Da qui l’aspetto della valorizzazione che non è semplicemente dare un “prezzo” al bene, perché questo potrebbe essere anche simbolico, ma piuttosto creare un’aspettativa, una progettualità di investimento che può essere data sia da chi è interessato ad un eventuale acquisto ma soprattutto da chi lo vuole alienare. In teoria questo percorso evita le speculazioni e le vendite azzardate per “fare cassa” anche se talvolta questo tema diventa non una scelta ma una esigenza per ripianare gestioni sciagurate o per pagare spese di ristrutturazioni senza progettualità. Un altro scopo potrebbe essere dichiaratamente quello di realizzare comunque una vendita (prezzo giusto o meno che sia) necessaria alla realizzazione di un progetto per cui l’ente non ha disponibilità finanziarie; in questo caso suggerisco anche la valutazione (prima dell’alienazione frettolosa) di un accesso a forme di finanziamento che diversi Istituti di credito legati al Terzo Settore offrono proprio per queste necessità.

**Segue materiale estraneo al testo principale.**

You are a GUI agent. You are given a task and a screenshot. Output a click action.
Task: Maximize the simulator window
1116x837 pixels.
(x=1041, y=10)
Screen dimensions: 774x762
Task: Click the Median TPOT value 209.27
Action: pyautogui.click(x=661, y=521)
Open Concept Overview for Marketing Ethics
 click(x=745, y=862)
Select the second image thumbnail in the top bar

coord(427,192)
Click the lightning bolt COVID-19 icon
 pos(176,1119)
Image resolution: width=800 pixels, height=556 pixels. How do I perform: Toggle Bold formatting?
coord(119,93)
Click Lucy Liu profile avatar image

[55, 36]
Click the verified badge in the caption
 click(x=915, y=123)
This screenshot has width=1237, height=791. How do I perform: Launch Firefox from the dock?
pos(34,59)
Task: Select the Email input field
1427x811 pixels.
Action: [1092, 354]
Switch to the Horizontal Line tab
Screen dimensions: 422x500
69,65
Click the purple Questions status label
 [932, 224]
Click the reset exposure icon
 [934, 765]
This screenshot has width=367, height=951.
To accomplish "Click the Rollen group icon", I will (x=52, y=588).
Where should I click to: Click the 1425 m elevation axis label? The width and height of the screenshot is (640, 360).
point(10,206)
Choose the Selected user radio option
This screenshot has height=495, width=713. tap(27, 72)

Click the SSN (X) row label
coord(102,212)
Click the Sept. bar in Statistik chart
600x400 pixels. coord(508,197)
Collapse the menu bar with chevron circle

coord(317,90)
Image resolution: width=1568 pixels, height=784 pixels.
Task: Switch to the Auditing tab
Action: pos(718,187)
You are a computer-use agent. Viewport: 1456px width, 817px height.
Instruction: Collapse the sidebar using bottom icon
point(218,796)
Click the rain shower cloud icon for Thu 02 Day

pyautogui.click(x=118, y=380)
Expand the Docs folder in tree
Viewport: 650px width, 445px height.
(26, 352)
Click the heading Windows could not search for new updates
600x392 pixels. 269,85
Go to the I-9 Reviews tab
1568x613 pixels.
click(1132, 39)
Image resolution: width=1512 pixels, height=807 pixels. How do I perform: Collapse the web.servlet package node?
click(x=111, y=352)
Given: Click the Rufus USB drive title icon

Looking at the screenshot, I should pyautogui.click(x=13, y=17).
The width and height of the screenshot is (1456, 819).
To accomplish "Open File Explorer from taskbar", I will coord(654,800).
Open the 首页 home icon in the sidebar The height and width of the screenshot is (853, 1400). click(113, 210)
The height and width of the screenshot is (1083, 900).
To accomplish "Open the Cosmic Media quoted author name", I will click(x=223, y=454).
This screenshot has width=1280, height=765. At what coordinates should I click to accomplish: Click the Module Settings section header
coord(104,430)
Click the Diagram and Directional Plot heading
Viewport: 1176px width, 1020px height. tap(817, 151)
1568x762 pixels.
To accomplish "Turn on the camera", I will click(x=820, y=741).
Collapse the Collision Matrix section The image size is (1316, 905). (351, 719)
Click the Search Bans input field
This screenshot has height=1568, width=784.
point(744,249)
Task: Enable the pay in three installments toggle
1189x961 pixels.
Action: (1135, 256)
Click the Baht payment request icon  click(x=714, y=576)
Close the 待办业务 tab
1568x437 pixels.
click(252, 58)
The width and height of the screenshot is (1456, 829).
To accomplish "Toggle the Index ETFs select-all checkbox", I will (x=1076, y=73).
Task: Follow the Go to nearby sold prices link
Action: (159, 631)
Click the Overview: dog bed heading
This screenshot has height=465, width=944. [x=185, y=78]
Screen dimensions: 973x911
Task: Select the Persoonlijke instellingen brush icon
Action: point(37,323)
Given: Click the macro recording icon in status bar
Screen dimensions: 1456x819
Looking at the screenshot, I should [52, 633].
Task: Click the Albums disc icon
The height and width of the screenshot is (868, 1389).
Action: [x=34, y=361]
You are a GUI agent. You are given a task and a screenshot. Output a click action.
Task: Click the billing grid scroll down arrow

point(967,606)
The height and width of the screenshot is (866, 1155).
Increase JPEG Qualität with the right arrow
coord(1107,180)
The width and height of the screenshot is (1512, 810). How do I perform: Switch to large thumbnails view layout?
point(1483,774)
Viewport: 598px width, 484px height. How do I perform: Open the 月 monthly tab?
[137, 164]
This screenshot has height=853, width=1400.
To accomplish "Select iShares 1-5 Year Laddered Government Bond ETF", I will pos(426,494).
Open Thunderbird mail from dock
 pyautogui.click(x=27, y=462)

Per attivare tutto questo meccanismo è prima di tutto necessaria un’unità di intenti all’interno dei consigli direttivi delle Congregazioni e dei consigli Diocesani, confidando che lo Spirito Santo illumini le menti. Qui il tema dell’apporto dei Laici diventa fondamentale; non è sempre facile trovare tecnici deputati alla valutazione complessiva dei beni e professionisti che veramente si occupino di valorizzare il bene. È naturale, infatti, che le tipologie dei beni e la complessità delle operazioni possono indurre facilmente alla realizzazione di un profitto per chi fa l’operazione piuttosto che un beneficio all’Ente.

Riassumendo potremmo tracciare un percorso di questo tipo:

  1. Consapevolezza dei beni posseduti → quantità, tipologia, ubicazione.
  2. Analisi del Patrimonio → se utilizzato, a reddito, da chi è occupato e per cosa.
  3. Progettualità → definizione di quali bene mantenere, quali ristrutturare, quali alienare.
  4. Valorizzazione → definizione del percorso da intraprendere per ciascun bene, ovvero
    • se va mantenuto: preventivo dei costi per il mantenimento;
    • se va ristrutturato: preventivo della ristrutturazione per continuare a svolgere l’attività in essere;
    • se va venduto: determinazione del valore non solo di perizia ma realistico sul mercato e come gestire la vendita.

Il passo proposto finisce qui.